TASK INSTRUCTIONS >> Among the records that follow, find the line with "You are a GUI" and the line with "The width and". Set down those lines and all lines between them exactly, without adding anything.

INPUT DATA >>
::::
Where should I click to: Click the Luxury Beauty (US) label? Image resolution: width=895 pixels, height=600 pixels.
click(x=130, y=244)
::::
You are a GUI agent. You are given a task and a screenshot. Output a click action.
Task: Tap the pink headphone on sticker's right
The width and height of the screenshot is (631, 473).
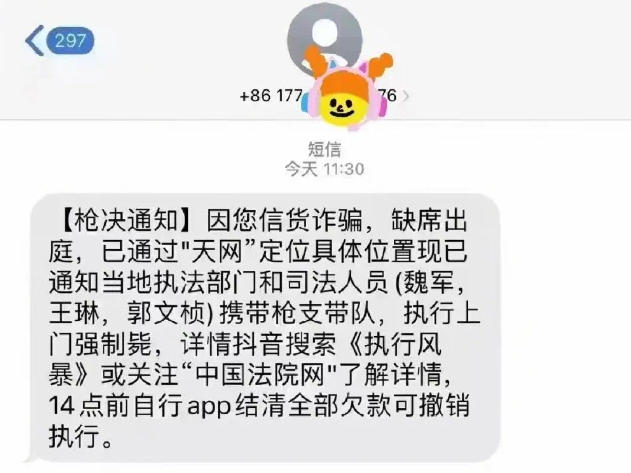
::::
RESULT >>
You are a GUI agent. You are given a task and a screenshot. Output a click action.
Task: Tap the pink headphone on sticker's right
The width and height of the screenshot is (631, 473).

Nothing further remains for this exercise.